■ **What is required**: Keep the images out while you retype all of the data exactly.

Entries supplied below:

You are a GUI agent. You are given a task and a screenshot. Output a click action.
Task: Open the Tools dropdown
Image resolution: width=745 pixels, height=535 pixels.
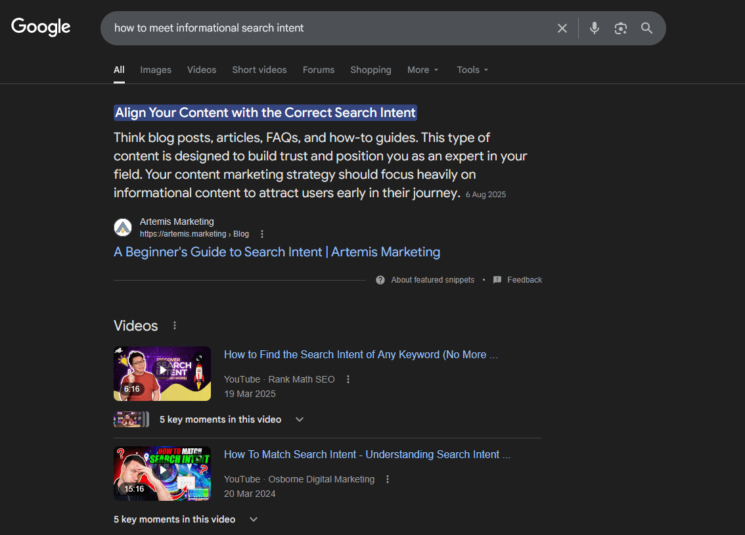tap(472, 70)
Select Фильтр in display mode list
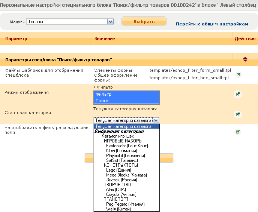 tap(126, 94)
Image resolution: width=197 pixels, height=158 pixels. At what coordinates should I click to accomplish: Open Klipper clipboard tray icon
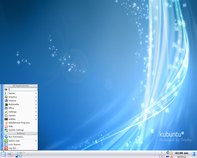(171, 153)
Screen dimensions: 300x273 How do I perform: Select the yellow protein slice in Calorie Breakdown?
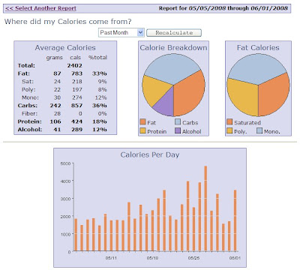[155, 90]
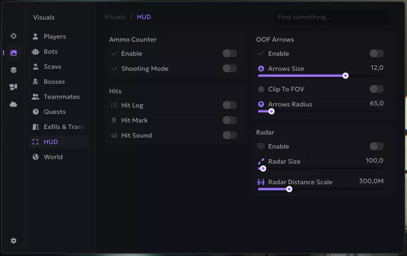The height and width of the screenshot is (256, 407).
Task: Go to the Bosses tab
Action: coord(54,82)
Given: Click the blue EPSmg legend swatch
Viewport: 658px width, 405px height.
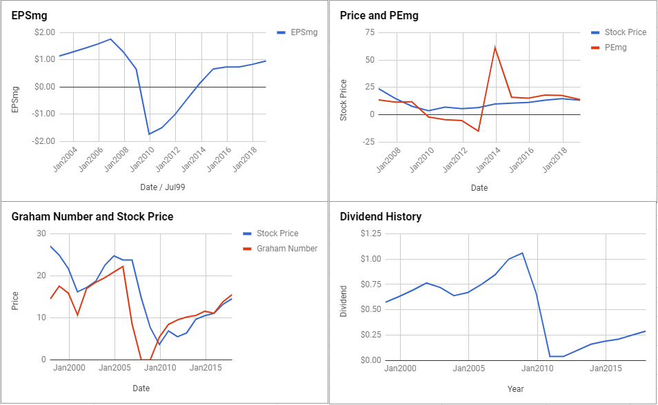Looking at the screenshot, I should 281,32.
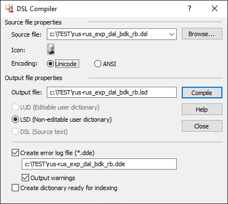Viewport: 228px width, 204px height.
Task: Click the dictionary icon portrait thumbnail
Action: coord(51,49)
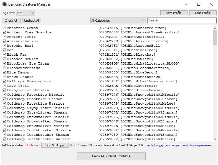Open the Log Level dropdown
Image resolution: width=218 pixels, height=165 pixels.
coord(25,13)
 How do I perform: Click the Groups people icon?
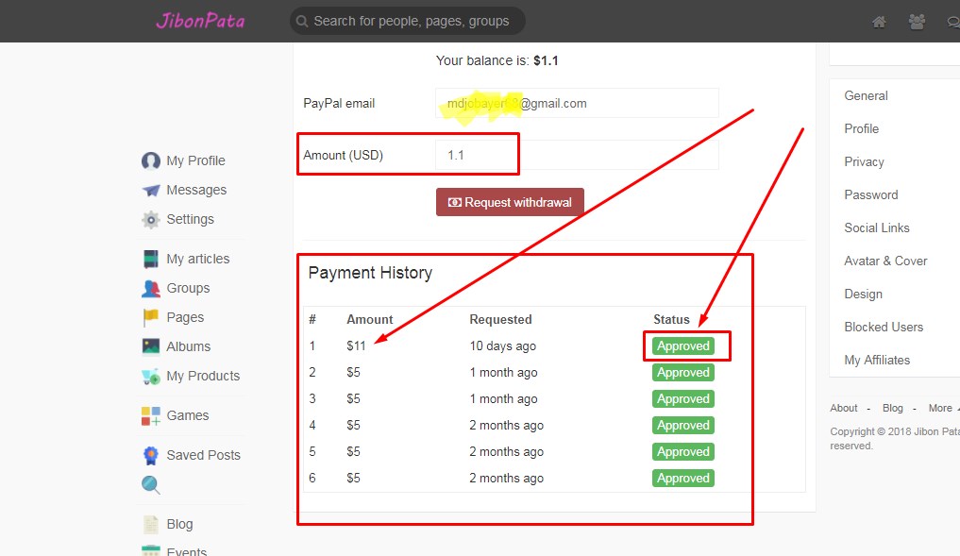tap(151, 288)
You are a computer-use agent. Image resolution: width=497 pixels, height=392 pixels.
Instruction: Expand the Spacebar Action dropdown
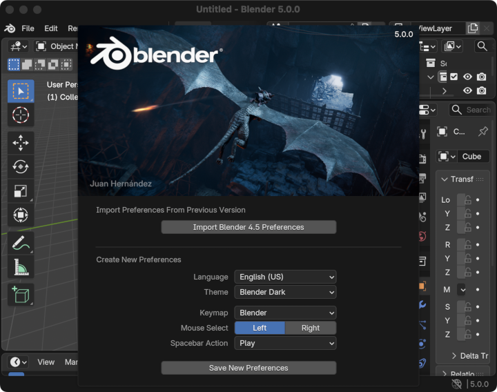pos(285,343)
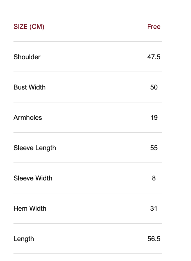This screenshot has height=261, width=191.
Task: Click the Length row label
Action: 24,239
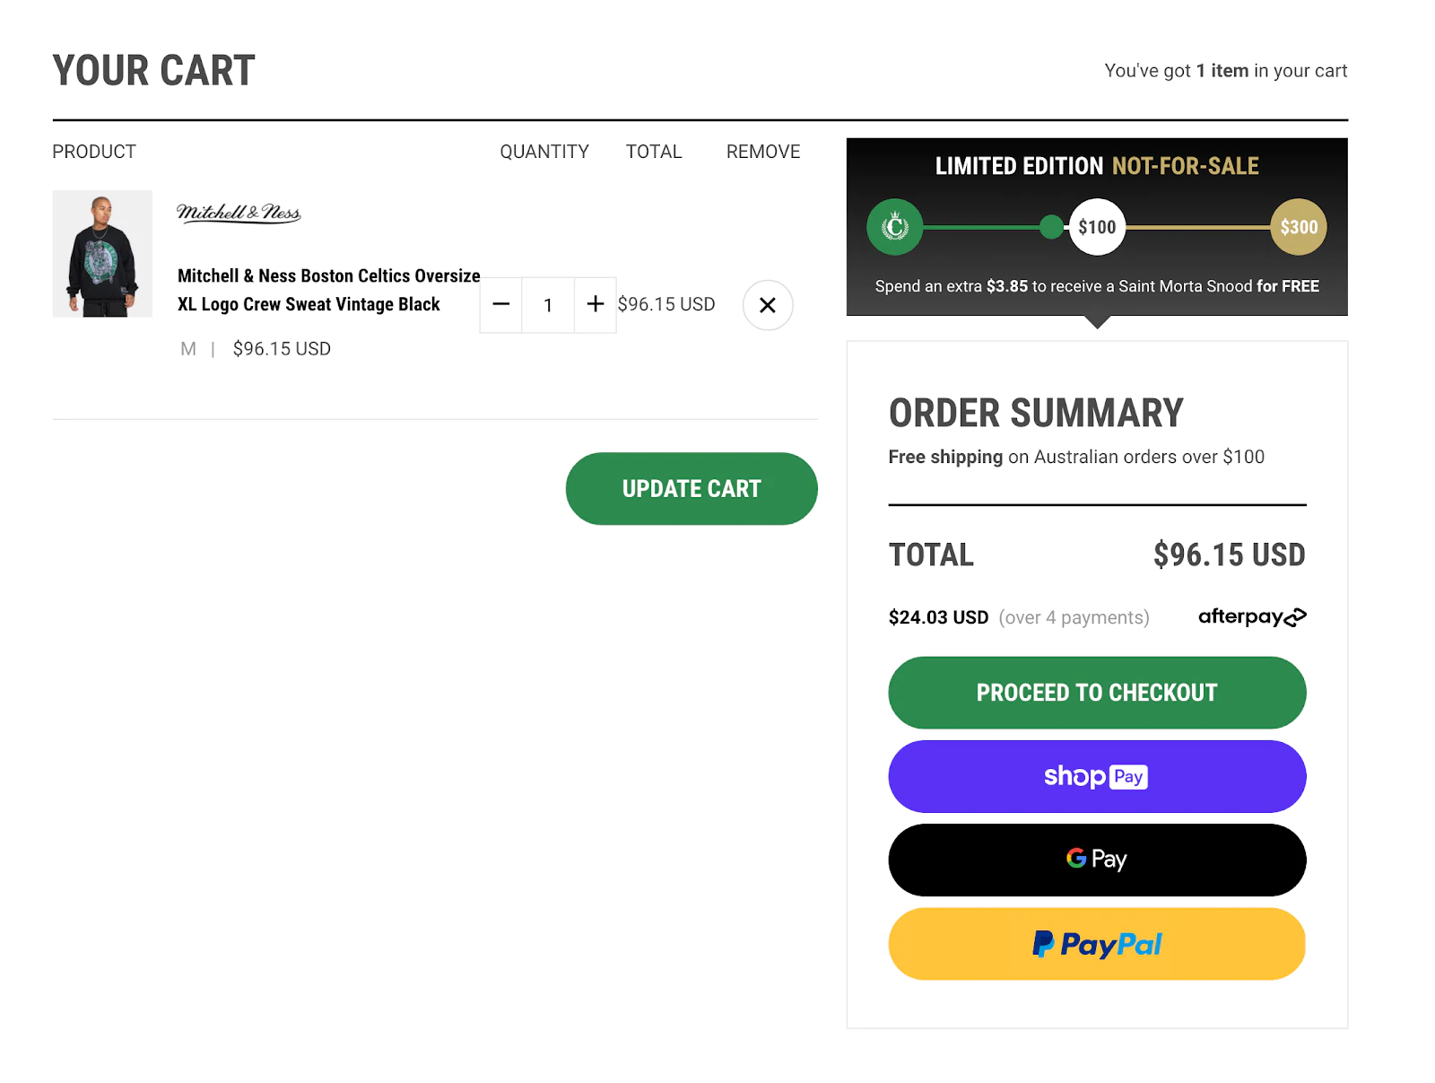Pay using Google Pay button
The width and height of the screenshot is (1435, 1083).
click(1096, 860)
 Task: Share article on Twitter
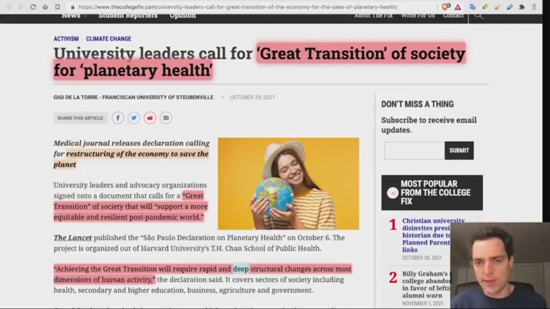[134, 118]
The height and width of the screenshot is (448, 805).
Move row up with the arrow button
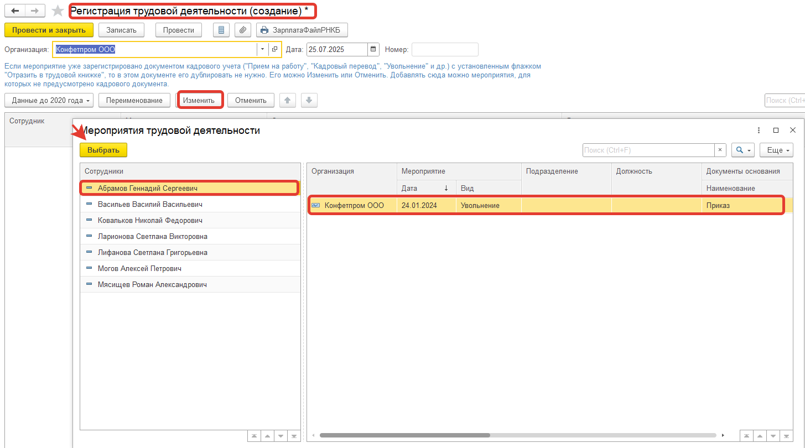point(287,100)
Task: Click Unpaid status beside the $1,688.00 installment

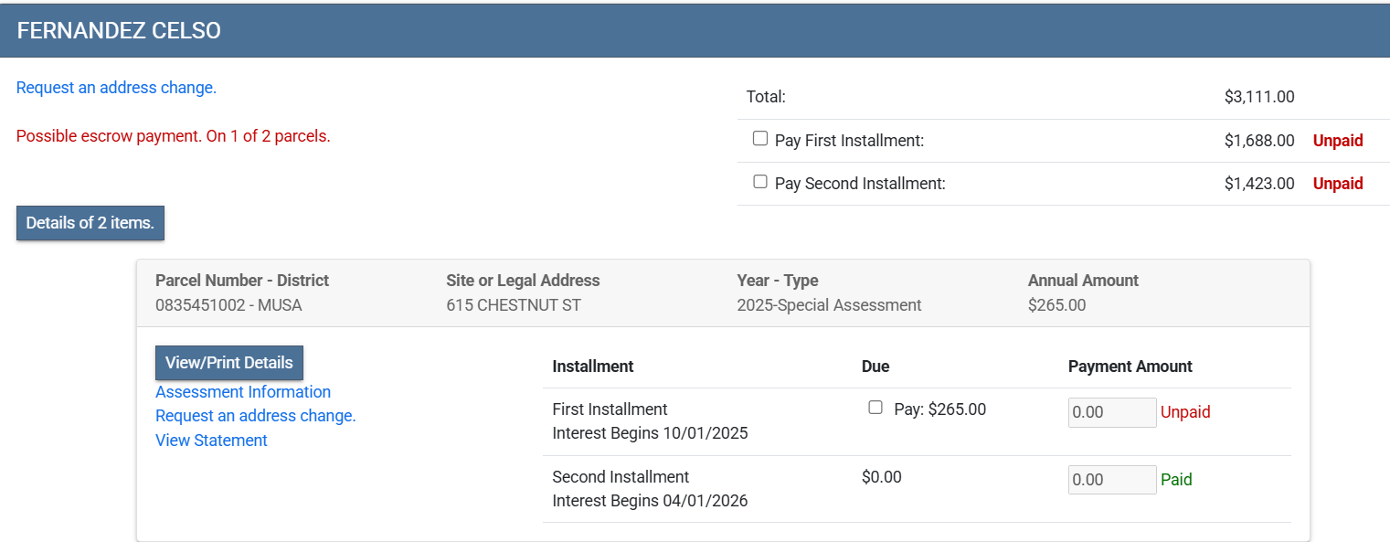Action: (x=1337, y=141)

End of Entries supplied.

■ **Exercise result**:
You are a GUI agent. You are given a task and a screenshot. Output a click action.
Task: Open the Tools dropdown
Image resolution: width=745 pixels, height=535 pixels.
tap(472, 70)
Select Фильтр in display mode list
 tap(126, 94)
Image resolution: width=197 pixels, height=158 pixels. At what coordinates should I click to accomplish: Open Klipper clipboard tray icon
(171, 153)
Screen dimensions: 300x273 How do I perform: Select the yellow protein slice in Calorie Breakdown?
[155, 90]
The height and width of the screenshot is (256, 407).
Task: Go to the Bosses tab
Action: coord(54,82)
Given: Click the blue EPSmg legend swatch
Viewport: 658px width, 405px height.
Looking at the screenshot, I should 281,32.
Viewport: 228px width, 204px height.
Task: Click the dictionary icon portrait thumbnail
Action: coord(51,49)
Open the Log Level dropdown
Image resolution: width=218 pixels, height=165 pixels.
coord(25,13)
 How do I perform: Click the Groups people icon?
tap(151, 288)
You are a computer-use agent. Image resolution: width=497 pixels, height=392 pixels.
Instruction: Expand the Spacebar Action dropdown
pos(285,343)
This screenshot has height=261, width=191.
Task: Click the Length row label
Action: 24,239
Pay using Google Pay button
The width and height of the screenshot is (1435, 1083).
click(1096, 860)
 Task: Share article on Twitter
[134, 118]
The height and width of the screenshot is (448, 805).
Move row up with the arrow button
point(287,100)
Task: Click Unpaid status beside the $1,688.00 installment

Action: (x=1337, y=141)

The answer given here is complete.